Supposedly salutary reductions are based upon an incorrect understanding of nuclear sufficiency: i.e., if X number of weapons is sufficient to inflict unacceptable costs upon an enemy, no more than X are needed. But we don’t define sufficiency, the adversary does, and the definition varies according to culture; history; the temperament, sanity, or miscalculation of leadership; domestic politics; forms of government, and other factors, some unknown. For this reason, the much maligned concept of overkill is a major contributor to stability, in that, if we have it, an enemy is less likely to calculate that we lack sufficiency. Further, if our forces are calibrated to sufficiency, then presumably the most minor degradation will render them insufficient.Consider two nations, each with 10 warheads on each of 10 missiles. One’s first strike with five warheads tasked per the other’s missiles would leave the aggressor with an arsenal sufficient for a (counter-value) strike against the now disarmed opponent’s cities. Our deterrent is not now as concentrated as in the illustration, but by placing up to two-thirds of our strategic warheads in just 14 submarines; consolidating bomber bases; and entertaining former Defense Secretary William Perry’s recommendation to do away with the 450 missiles in the land-based leg of the Nuclear Triad, we are moving that way.
Nor is it safe to mirror-image willingness to go nuclear. Every nuclear state has its own threshold, and one cannot assume that concessions in strategic forces will obviate nuclear use in response to conventional warfare, which was Soviet doctrine for decades and is a Russian predilection now.
Ballistic missile defense is opposed and starved on the assumption that it would shield one’s territory after striking first, and would therefore tempt an enemy to strike before the shield was deployed. As its opponents assert, hermetic shielding is impossible, and if only 10 of 1,500 warheads were to hit American cities, the cost would be unacceptable. But no competent nuclear strategist ever believed that, other than protecting cities from accidental launch or rogue states, ballistic missile defense is anything but a means of protecting our retaliatory capacity, making a counter-force first strike of no use, and thus increasing stability.
In a nuclear world, unsentimental and often counterintuitive analysis is necessary. As the genie will not be forced back into the lamp, the heart of the matter is balance and deterrence. But this successful dynamic of 70 years is about to be destroyed. Those whom the French call our “responsibles” have addressed the nuclear calculus—in terms of sufficiency, control regimes, and foreign policy—only toward Russia, as if China, a nuclear power for decades, did not exist. While it is true that to begin with its nuclear arsenal was de minimis, in the past 15 years China has increased its land-based ICBMs by more than 300%, its sea-based by more than 400%. Depending upon the configuration of its missiles, China can rain up to several hundred warheads upon the U.S.
As we shrink our nuclear forces and fail to introduce new types, China is doing the opposite, increasing them numerically and forging ahead of us in various technologies (quantum communications, super computers, maneuverable hypersonic re-entry vehicles), some of which we have forsworn, such as road-mobile missiles, which in survivability and range put to shame our Minuteman IIIs.

● **REQUIRED WORK**: Please transcribe, word for word, the part of the nuclear deterrence essay that opens with the words containing "Ballistic missile defense is opposed" and closes with "thus increasing stability.".

● **PROVIDED MATERIAL**:
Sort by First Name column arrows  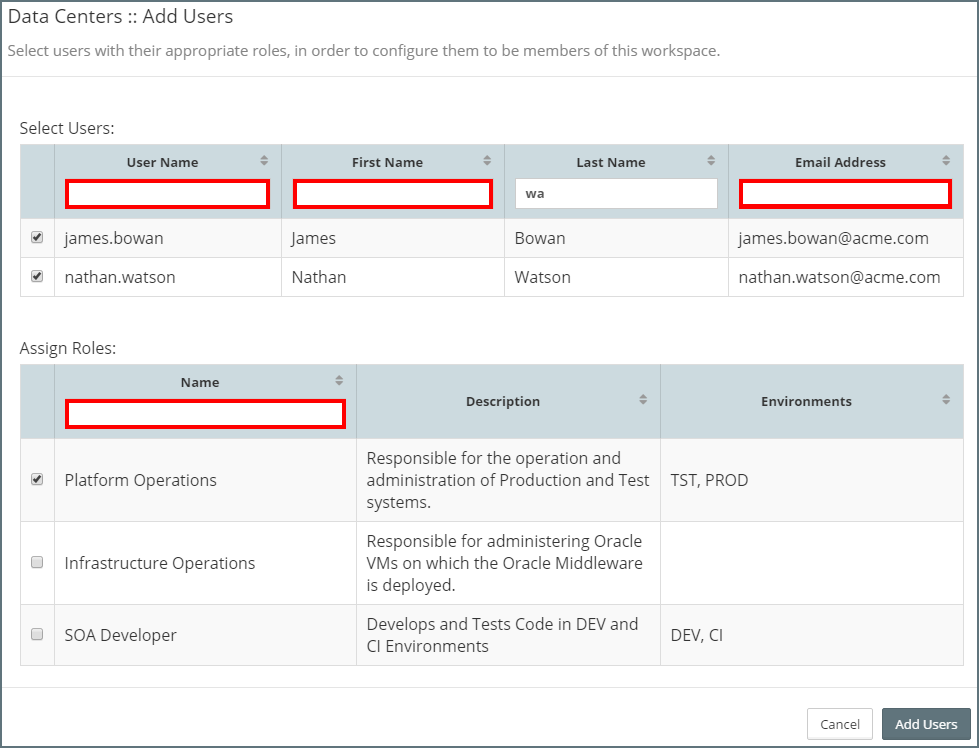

● **OUTPUT**:
Ballistic missile defense is opposed and starved on the assumption that it would shield one’s territory after striking first, and would therefore tempt an enemy to strike before the shield was deployed. As its opponents assert, hermetic shielding is impossible, and if only 10 of 1,500 warheads were to hit American cities, the cost would be unacceptable. But no competent nuclear strategist ever believed that, other than protecting cities from accidental launch or rogue states, ballistic missile defense is anything but a means of protecting our retaliatory capacity, making a counter-force first strike of no use, and thus increasing stability.